First, my apologies for the dud link in the earlier post. It should
have been :-
<http://users.indigo.net.au/don/nonsense/index.html> or try
http://users.indigo.net.au/don/nonsense/drivel.html
Second, don't worry about the vernacular. This is the Bear Pit where
all is revealed. It is paradigm change in action, warts and all. I
respond to people in the vein they do to me. ...As a mirror. ...Fire
with fire, ....'George' with george. Besides, I do believe they like
it, or they wouldn't persist. I quite enjoy sledging them for their
dumb retorts too. It seems we both do, but all the ladies have taken
themselves off in disgust. Something to do with the analogy of their
skirts going up and their skin getting all rumpley when spinning on
skates (to do with possible Moon capture as a mechanism for upsetting
the Earth's equilibrium). Recently I tried to break the cycle of
violence by giving everybody a great big kiss, but it made no
difference. Recalcitrants all. But I thoroughly agree with your
sentiments. If enough people insist, we'll all do our best I'm sure,
...but it's difficult, ...difficult.
Is the Earth capabable of very significant expansion? I guess
answering that question is the destination that geology is gradually
moving towards. The *empirical* evidence is that it is, that it is
enlarging by the mechanics of 'underplating', i.e., the addition of
mantle material to the underside of the crust, and (just a guess, but
probably) that the reversals of the Earth's magnetic field are linked
to this. I think, though it is not a consensus view, that the
apparent 'growth' at ridges is not an expression of dyke intrusion (as
plate tectonics says) but of the exhumation of newly-plated mantle
layers to the base of the crust. That exhumation is evidenced in what
we see as 'abyssal hills', which are the most extensive landform on the
planet and which plate tectonics admits it has no good explanation for
within its 'dyke-intrusion' model.
>>From a *theoretical* point of view, to the best of my understanding of
what other people say, ... no, the Earth is not capable of significant
expansion, but my own take on it is that we do not know enough about
the relationships between mass and energy, or how mass comes into
being, or how it relates to electrical charge (or at least I don't) to
voice an opinion one way or the other. This debate about not having a
mechanism for expansion seems silly to me. To me it is not the issue,
and I would put it aside till the geology is properly in place. The
theory deals with mass - energy relationships at a very fundamental
level, and apparently meets with the same 'politics of consensus' in
the field of physics that geology does in its field. I personally
think (knowing very little about it), that the arguments re. 'density'
are naive, constructed as they are on our understanding of how things
are at the Earth's surface, and do not take into account considerations
of 'electrical soup', when the critical zones are more likely in the
core. Moreover, our only way of investigating this is via seismic
studies, which basically has to do with the difference between
'ductile' and 'brittle', which is not only a material difference, but a
difference in the *rate* of applied stress. I don't see how that
aspect of rate can easily be factored in, when even the global
symmetries of structure are ignored.
> Question #2: Is there subduction and destruction of lithosphere
(crust
> and rigid uppermost mantle) at convergent plate boundaries.

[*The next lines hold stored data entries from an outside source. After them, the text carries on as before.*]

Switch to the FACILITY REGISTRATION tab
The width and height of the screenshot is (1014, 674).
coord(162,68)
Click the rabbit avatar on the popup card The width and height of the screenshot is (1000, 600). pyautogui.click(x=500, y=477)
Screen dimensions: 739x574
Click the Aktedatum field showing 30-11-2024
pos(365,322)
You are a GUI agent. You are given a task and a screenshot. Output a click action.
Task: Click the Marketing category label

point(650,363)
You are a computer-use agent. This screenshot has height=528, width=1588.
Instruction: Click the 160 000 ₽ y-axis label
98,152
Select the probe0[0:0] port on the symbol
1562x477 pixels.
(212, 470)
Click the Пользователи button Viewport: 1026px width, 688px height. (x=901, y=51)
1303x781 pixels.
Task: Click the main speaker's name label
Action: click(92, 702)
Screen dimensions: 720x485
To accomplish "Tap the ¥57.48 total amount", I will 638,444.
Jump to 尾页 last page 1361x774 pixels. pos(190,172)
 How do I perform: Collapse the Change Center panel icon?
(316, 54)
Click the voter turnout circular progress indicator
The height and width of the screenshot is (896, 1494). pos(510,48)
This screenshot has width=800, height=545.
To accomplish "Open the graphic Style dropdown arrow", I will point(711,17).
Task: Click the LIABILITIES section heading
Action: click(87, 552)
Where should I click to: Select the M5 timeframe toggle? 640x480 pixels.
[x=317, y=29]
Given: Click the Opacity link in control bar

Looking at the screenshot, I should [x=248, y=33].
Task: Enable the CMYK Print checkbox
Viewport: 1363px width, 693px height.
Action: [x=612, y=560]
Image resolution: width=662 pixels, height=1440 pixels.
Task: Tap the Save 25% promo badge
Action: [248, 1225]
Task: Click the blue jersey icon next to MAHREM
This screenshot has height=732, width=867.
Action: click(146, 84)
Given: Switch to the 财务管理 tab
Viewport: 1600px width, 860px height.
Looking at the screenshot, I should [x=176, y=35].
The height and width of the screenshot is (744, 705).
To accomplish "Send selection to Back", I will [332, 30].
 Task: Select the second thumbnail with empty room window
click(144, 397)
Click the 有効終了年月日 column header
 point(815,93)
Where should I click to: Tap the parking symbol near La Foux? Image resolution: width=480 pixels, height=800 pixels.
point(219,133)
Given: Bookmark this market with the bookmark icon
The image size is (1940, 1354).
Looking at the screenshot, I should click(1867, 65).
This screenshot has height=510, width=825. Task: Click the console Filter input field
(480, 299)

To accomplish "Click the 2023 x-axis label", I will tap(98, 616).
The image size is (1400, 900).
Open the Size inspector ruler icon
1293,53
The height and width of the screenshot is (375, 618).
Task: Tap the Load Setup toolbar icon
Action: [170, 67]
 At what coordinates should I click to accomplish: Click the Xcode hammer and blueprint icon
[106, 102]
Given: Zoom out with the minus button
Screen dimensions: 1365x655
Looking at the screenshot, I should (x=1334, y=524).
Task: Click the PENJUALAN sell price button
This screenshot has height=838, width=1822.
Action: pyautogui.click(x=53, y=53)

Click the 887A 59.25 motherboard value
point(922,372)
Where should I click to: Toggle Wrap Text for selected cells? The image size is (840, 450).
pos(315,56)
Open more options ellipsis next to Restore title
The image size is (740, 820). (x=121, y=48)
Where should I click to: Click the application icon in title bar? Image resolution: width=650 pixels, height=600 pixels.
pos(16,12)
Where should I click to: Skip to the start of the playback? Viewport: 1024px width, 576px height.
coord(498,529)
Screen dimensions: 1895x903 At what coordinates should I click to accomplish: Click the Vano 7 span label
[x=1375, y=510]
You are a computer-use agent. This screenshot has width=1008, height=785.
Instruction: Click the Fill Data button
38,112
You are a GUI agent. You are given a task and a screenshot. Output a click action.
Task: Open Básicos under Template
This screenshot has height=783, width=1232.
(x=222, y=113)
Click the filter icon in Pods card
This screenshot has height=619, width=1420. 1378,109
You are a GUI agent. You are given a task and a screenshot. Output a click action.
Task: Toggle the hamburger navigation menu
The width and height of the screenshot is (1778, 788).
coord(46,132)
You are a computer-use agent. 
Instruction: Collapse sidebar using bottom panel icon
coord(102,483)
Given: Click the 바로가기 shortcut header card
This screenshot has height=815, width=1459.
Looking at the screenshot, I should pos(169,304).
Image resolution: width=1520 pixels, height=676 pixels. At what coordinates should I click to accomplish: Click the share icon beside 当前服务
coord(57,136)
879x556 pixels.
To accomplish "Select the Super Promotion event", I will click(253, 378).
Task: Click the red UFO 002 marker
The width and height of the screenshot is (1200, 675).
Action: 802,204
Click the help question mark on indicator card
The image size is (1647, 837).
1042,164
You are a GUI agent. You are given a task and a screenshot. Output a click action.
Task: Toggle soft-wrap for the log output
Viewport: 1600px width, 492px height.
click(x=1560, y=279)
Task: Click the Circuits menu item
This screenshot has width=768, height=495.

Basically, no. "Convergent plate boundaries" means 'plates moving
towards each other' and makes no discrimination between 'plate under'
(subduction) and 'plate over' (overriding). Over-riding relates the
deformation to the crust - mantle 'slip' (detachment/ decoupling/
severance/ separation) interface, which has a symmetry related to the
Earth's spin (that plate tectonics ignores). Increasingly (with its new
tool of gps) plate tectonics is using the language of 'overriding',
without (apparently) being aware of where that is leading. Earth
expansion interprets the 'subduction' of plate tectonics as the
gravitational collapse of the uplifted Earth's crust over the marginal
cratons, though the crust - mantle relationships along the Western
Pacific (say) may be better interpreted as decoupling due to a
combination of expansion and spin (overriding). The relationships
along the Eastern Pacific are clearly overriding related to the opening
of the Atlantic (crustal 'lag'/ westwards movement of the Americas).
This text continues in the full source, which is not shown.